From 1908, a Sydney based engineering company called Mort's Dock became the subject of multiple overtime bans. They were imposed by employees who had a "long history of organisation and mobilisation". They formed two unions: The Amalgamated Society of Engineers and the Federated Society of Boilermakers. Mort's Dock was initially hiring and dismissing its workers 'job-to-job', meaning that most workers "experienced irregular and unstable patterns of employment". The practice was for workers to line up each morning in the hope of securing work for that day. Mort's Dock also privileged a small group of workers with large amounts of overtime work so that they could avoid hiring more hands throughout the day. By consistently imposing overtime bans, the unions "forced Mort's Dock to employ more workers". Leadership within the union was of utmost importance in achieving this result. Falkinham, who was the president of the Boilermakers Society, was responsible for mobilising workers to line up for work three times a day. This prevented the company from being able to complain of a shortage of workers; an excuse that they could have used to justify giving all of the overtime work to only a few employees. In 1917, when these workers were denied a wage increase, the two unions worked together to impose overtime bans on night shift work which they continued until 1919 when Mort's Dock increased their wage. The bans are described as being examples of strong collective workforce action that effectively undermined the company's ability to treat its workers unfairly.

== Controversy ==
In 2019, nurses who were part of the Nurses of the Psychiatric Nurses Association in Ireland imposed an overtime ban to address "recruitment and retention" issues.

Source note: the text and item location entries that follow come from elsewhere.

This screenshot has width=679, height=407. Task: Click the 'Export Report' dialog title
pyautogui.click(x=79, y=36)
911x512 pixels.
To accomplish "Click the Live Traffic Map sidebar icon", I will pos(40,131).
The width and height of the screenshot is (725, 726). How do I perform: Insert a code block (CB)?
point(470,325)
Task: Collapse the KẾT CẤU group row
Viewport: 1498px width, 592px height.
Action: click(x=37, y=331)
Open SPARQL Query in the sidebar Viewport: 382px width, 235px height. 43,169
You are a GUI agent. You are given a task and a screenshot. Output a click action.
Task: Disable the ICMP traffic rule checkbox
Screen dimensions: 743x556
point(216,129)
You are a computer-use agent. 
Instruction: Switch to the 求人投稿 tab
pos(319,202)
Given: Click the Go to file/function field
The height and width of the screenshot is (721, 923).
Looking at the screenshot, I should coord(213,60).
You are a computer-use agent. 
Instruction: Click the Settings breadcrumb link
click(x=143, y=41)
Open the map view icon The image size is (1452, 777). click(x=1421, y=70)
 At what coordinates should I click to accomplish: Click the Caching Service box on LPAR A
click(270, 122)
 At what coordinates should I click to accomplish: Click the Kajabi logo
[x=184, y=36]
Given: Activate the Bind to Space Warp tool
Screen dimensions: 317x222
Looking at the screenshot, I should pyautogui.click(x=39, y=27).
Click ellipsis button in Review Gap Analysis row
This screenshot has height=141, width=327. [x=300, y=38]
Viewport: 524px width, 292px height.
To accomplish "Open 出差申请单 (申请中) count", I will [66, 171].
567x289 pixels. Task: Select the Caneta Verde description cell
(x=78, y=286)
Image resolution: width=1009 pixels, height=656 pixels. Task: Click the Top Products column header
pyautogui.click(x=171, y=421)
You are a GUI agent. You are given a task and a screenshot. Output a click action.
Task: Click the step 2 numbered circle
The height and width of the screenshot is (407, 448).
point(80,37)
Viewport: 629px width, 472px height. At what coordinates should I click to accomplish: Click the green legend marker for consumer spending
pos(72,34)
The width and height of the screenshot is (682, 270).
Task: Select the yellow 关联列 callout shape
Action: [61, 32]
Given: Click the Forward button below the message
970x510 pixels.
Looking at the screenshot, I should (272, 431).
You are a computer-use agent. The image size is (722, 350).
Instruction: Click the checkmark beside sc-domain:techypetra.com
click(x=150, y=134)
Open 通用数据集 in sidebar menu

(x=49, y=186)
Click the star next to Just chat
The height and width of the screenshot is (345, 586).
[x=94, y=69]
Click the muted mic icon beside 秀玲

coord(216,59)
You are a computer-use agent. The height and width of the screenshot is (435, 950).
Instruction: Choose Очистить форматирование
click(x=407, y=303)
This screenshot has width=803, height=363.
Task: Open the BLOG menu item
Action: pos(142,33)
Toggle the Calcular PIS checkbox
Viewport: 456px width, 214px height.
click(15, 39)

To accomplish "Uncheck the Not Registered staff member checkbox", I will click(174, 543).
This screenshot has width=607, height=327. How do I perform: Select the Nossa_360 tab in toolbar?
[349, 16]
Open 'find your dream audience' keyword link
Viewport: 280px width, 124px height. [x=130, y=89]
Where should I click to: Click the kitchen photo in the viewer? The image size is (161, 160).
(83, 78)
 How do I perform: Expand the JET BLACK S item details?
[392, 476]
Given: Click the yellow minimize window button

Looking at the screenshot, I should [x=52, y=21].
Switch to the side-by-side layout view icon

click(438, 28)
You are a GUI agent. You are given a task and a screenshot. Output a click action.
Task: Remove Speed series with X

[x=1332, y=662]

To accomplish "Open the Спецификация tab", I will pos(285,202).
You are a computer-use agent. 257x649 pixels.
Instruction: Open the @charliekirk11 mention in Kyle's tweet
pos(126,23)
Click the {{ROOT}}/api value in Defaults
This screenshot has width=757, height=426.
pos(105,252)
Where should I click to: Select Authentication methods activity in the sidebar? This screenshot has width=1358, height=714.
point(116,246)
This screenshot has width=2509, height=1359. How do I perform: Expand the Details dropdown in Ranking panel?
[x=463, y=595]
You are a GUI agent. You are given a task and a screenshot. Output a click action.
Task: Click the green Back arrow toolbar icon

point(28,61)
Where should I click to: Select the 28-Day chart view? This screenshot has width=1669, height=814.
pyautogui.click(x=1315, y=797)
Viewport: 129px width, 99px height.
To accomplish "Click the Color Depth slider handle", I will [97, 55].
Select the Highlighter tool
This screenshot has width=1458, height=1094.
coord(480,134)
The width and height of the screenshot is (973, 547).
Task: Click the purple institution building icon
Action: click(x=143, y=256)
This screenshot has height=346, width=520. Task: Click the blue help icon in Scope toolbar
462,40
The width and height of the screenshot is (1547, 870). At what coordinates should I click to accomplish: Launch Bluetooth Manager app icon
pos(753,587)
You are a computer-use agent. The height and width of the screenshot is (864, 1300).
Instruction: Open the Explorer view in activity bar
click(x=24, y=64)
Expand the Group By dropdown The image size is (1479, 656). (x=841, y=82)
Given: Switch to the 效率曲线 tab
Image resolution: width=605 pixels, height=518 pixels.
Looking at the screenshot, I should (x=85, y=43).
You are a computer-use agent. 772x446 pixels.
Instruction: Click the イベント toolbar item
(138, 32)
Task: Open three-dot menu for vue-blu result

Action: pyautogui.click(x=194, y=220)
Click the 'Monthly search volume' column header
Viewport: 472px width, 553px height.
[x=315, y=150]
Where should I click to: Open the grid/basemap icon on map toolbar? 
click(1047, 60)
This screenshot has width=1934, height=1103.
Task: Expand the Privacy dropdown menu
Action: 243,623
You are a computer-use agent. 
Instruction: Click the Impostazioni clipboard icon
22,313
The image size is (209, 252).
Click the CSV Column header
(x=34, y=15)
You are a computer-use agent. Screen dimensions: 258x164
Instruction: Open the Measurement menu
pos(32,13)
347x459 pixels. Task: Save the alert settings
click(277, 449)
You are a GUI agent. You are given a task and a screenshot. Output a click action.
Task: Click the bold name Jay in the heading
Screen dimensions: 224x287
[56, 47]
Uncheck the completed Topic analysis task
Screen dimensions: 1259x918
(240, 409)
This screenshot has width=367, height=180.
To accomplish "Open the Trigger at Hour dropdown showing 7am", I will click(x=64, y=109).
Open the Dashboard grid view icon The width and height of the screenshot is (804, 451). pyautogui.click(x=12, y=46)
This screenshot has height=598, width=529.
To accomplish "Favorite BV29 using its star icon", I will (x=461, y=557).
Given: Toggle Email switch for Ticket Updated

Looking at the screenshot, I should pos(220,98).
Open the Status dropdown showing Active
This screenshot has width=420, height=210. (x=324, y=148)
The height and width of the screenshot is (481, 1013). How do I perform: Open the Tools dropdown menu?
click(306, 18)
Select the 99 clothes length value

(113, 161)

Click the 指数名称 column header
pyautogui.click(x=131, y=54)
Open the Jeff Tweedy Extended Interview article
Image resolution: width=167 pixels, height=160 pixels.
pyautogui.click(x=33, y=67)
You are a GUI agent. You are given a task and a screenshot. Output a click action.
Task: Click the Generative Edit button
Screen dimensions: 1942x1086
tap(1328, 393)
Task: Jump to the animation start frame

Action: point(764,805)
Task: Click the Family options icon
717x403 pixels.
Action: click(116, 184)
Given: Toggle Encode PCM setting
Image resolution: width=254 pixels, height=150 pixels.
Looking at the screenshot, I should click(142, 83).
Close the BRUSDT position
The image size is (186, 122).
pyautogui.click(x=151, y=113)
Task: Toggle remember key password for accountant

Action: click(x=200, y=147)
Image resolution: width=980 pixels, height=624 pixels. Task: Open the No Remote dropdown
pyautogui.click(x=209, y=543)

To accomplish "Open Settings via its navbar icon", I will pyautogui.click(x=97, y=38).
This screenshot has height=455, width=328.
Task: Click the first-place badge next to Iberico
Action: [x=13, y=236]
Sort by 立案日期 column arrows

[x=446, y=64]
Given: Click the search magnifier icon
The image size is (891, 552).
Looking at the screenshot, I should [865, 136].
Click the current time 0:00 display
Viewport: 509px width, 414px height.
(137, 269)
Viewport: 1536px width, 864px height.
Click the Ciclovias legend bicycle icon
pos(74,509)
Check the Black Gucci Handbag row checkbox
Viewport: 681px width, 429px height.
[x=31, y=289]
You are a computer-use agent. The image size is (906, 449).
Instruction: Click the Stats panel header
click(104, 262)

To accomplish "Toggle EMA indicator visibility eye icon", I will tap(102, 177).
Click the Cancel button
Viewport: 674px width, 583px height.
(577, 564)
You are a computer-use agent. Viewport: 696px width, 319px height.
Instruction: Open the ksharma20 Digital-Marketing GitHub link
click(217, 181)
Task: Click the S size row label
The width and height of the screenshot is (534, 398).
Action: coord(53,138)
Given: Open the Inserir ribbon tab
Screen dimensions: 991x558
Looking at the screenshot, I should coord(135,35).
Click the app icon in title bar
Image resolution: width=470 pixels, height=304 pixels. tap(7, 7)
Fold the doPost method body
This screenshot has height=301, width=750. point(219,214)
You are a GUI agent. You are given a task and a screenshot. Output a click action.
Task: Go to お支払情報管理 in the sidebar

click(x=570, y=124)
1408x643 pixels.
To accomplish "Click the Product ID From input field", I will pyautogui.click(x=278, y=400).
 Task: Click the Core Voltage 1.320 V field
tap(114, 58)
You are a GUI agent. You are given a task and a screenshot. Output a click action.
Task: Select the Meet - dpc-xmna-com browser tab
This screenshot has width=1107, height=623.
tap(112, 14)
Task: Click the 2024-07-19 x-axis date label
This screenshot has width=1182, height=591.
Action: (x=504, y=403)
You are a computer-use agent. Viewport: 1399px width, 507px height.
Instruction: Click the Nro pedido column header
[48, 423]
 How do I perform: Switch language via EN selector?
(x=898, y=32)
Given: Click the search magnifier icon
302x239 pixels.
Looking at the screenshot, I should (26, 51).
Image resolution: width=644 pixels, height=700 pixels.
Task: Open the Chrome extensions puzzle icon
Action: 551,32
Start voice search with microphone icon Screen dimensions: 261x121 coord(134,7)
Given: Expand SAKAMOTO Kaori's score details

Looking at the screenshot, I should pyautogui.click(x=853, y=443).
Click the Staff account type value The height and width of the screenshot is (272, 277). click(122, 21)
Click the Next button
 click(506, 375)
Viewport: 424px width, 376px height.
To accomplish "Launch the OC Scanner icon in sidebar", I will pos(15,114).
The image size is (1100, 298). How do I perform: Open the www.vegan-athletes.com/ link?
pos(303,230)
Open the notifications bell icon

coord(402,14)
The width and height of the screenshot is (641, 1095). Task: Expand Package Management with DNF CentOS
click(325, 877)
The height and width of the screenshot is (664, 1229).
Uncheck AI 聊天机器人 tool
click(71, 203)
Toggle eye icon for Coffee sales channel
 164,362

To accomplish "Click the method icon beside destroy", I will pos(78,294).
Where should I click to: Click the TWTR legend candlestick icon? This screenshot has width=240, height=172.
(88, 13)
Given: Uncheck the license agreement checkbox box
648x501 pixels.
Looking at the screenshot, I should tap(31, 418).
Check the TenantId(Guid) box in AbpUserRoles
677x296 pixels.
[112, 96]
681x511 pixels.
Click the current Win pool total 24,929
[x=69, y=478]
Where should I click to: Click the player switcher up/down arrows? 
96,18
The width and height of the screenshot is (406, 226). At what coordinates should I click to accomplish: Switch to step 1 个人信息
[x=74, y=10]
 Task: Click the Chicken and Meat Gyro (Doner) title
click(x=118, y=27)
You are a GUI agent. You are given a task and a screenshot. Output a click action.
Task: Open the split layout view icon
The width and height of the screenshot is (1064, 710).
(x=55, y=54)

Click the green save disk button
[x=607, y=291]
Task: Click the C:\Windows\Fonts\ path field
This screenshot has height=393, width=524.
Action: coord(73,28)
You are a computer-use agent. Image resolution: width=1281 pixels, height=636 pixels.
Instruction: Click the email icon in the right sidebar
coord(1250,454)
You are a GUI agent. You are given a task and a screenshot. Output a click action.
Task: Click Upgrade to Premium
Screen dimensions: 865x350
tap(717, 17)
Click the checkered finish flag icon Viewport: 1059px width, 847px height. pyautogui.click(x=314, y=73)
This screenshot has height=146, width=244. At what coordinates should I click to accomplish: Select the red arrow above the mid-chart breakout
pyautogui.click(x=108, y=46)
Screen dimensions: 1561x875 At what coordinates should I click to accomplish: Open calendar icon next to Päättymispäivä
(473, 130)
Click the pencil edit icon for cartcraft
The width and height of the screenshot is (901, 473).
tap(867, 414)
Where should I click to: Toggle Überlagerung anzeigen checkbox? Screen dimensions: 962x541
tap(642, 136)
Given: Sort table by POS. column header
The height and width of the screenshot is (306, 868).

The Irish Minister for Health, Simon Harris, considered this to be an irresponsible decision that put vulnerable people at risk due to the lack of care available to them during the strike period.

Another case of controversy arose when the London government was criticised by its mayor in 2016 when "thousands of commuters suffered" because train drivers imposed an overtime ban to protest their working conditions. He felt that "the ongoing chaos on Southern rail services is a total disgrace that is badly failing commuters who just want to get to work and back. The unions should cancel the strikes and get back around the negotiating table, but the government are washing their hands of this crisis and abandoning commuters in the process." It is not uncommon for overtime bans to attract scrutiny.